Intermittent fasting is a method of time-restricted eating where you alternate between eating and fasting periods.
There is a variety of ways you can practice intermittent fasting with different fasting period lengths and alternate days you can fast on.
Each different kind of intermittent fasting comes with health benefits, including weight loss, improved cardiovascular health, and reduced risk of developing diabetes.
Intermittent fasting, though proven to aid in weight loss, has different effects on men and women.
While it is still a safe method of weight loss for women, there are some things women should understand about intermittent fasting before trying it out.
Intermittent fasting is a method of weight loss that involves fasting and eating periods with different time restrictions.
During the fasting period, little to no calories can be eaten, but during the eating window, you can usually eat normally. Best results are seen when a healthy and balanced diet is followed during the eating window.
Intermittent fasting comes in lots of varieties, from 12 hour fasting periods to full-day fasts to alternate-day fasting. All kinds of intermittent fasting help promote weight loss along with other health benefits.
An intermittent fasting diet is thought to reduce the risk of developing chronic diseases, lower insulin resistance and prevent the development of diabetes, help to regulate blood sugar, and lower blood pressure.

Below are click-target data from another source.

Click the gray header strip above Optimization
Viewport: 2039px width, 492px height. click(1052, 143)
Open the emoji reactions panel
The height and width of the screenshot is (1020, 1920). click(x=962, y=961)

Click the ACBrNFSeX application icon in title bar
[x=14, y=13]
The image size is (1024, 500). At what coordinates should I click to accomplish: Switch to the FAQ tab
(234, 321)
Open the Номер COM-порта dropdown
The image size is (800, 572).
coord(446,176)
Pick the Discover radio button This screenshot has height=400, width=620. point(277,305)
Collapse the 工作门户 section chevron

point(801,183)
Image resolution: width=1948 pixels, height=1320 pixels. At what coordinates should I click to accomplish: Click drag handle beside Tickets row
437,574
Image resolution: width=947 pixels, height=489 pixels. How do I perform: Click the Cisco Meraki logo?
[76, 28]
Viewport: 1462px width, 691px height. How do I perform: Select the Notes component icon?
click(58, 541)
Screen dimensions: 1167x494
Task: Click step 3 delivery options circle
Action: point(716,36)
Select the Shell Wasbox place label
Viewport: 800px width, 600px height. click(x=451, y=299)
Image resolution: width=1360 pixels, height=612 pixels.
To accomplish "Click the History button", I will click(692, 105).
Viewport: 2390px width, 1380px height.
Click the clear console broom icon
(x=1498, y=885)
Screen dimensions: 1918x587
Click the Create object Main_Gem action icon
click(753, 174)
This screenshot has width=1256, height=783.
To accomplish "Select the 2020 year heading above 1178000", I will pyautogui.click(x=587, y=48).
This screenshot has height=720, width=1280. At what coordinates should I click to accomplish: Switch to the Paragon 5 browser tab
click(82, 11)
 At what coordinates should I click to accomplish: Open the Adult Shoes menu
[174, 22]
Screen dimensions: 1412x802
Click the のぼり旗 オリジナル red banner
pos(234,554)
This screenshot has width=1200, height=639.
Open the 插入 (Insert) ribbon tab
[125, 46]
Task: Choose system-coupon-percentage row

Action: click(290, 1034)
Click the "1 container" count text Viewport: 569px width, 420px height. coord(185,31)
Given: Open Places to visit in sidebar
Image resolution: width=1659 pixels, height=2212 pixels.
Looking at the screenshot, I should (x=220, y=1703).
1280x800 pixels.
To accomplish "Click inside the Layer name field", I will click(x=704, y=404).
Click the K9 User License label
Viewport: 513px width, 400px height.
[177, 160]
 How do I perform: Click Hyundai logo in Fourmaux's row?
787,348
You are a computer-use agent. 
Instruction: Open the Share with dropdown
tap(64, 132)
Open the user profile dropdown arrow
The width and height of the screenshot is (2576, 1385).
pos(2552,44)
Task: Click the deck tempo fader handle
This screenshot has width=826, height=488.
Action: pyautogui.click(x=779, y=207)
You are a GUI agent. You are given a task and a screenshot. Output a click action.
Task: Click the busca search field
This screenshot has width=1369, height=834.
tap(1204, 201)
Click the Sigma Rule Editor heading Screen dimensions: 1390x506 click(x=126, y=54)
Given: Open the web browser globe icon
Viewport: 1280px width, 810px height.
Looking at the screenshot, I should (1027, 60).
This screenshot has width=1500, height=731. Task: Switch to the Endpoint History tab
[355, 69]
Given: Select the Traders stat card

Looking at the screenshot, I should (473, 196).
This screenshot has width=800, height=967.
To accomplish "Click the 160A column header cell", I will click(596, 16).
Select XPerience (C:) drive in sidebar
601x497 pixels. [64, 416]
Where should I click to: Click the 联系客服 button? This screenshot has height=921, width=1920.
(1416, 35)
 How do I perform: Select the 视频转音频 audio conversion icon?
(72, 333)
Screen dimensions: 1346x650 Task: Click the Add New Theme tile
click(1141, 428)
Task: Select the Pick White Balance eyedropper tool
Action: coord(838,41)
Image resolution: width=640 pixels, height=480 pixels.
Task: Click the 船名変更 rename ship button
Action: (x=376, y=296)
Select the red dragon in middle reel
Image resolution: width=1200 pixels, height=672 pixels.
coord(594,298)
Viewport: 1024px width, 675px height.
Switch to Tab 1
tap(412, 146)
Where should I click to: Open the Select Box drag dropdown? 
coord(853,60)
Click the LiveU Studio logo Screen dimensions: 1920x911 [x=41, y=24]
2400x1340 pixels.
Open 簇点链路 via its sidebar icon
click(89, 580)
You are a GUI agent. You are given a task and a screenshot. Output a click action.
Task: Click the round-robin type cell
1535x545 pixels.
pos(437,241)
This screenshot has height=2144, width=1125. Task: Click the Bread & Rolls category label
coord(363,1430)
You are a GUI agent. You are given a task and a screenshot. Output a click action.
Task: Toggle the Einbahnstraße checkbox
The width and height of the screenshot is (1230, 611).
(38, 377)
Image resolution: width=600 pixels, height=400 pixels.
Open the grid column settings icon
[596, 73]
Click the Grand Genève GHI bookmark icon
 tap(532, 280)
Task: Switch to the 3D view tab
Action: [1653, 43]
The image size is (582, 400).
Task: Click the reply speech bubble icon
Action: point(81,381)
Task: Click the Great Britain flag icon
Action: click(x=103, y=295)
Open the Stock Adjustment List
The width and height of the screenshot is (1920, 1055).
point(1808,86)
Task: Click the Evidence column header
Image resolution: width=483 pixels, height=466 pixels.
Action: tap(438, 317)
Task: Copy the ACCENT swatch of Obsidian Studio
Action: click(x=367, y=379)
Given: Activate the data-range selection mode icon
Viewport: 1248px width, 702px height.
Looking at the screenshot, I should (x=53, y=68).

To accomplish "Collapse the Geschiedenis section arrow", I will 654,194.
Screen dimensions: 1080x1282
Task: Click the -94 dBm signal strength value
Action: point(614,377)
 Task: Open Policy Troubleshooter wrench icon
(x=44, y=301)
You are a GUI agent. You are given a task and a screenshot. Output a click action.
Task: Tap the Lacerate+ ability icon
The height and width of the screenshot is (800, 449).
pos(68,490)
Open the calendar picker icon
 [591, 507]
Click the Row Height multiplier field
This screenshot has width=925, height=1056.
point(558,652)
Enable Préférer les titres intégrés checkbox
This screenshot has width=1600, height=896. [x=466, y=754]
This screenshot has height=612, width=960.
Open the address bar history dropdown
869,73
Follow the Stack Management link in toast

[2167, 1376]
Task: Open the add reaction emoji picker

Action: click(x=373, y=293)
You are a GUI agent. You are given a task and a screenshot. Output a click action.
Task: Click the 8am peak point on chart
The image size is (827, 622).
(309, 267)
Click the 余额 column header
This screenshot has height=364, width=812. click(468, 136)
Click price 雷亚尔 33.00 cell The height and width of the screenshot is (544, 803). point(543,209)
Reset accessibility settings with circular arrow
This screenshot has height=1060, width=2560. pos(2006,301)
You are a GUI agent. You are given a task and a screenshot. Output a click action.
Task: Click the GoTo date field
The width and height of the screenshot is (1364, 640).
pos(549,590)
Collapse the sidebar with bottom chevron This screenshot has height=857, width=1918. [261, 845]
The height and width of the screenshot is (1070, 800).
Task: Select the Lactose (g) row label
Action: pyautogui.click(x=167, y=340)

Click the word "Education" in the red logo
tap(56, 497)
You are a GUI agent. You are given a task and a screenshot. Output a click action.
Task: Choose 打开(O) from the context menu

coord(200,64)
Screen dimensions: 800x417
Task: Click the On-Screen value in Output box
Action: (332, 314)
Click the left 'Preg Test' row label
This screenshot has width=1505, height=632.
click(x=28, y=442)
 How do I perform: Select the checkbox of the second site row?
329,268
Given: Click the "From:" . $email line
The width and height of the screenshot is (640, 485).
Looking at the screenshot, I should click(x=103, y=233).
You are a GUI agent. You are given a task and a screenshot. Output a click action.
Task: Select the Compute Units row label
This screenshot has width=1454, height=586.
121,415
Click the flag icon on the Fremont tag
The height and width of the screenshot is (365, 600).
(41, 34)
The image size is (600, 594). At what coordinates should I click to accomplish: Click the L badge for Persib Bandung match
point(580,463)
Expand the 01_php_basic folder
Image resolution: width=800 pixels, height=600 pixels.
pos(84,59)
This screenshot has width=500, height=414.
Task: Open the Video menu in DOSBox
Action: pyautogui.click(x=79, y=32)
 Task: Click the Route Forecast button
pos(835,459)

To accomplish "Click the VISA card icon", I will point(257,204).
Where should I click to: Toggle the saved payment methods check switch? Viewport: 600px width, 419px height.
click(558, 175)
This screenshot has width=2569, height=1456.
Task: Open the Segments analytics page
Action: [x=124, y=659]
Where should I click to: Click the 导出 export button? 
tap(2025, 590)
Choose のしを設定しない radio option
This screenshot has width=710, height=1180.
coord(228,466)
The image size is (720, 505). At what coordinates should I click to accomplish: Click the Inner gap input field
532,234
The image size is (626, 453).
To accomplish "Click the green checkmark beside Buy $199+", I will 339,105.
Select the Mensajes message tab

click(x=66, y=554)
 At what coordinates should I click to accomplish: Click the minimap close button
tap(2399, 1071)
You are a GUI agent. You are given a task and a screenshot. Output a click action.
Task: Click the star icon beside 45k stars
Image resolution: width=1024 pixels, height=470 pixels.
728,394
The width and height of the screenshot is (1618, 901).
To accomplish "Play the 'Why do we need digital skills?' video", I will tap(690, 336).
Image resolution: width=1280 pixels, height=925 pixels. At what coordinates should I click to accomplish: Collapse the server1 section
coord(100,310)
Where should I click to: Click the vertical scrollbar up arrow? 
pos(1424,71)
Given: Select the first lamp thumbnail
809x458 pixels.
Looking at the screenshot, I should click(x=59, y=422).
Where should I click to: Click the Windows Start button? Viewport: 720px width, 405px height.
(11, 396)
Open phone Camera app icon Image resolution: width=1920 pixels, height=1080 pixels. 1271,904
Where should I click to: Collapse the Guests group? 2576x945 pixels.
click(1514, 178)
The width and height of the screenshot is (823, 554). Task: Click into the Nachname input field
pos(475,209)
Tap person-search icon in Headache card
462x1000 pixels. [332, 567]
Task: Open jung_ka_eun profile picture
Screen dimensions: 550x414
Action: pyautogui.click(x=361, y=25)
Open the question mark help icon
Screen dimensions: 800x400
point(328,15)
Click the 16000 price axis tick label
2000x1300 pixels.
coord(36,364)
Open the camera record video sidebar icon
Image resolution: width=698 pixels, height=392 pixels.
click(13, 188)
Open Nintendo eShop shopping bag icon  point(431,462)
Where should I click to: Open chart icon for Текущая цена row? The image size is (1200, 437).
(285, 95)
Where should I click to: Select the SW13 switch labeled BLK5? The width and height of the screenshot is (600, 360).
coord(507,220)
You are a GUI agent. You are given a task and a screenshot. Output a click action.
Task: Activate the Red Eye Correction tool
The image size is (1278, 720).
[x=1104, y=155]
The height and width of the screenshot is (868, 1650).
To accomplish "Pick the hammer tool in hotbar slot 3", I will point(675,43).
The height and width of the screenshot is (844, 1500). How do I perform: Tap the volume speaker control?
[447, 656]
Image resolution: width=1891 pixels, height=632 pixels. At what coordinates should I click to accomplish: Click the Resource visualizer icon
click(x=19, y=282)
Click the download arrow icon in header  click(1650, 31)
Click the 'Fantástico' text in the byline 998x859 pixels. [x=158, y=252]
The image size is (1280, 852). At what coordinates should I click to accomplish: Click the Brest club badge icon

Though intermittent fasting is a proven method of weight loss, especially for obese people, there are some differences between the way it affects men and women.
These differences may alter the way your body functions during fasting periods. We will discuss them in the next section.
It is thought that fasting affects men and women differently. There are a few ways the female body responds differently to fasting which are as follows:
The reasons for the different responses to intermittent fasting come from the female body’s reaction to restricted calories. The female body is thought to be incredibly susceptible to calorie restrictions, leading to some negative consequences.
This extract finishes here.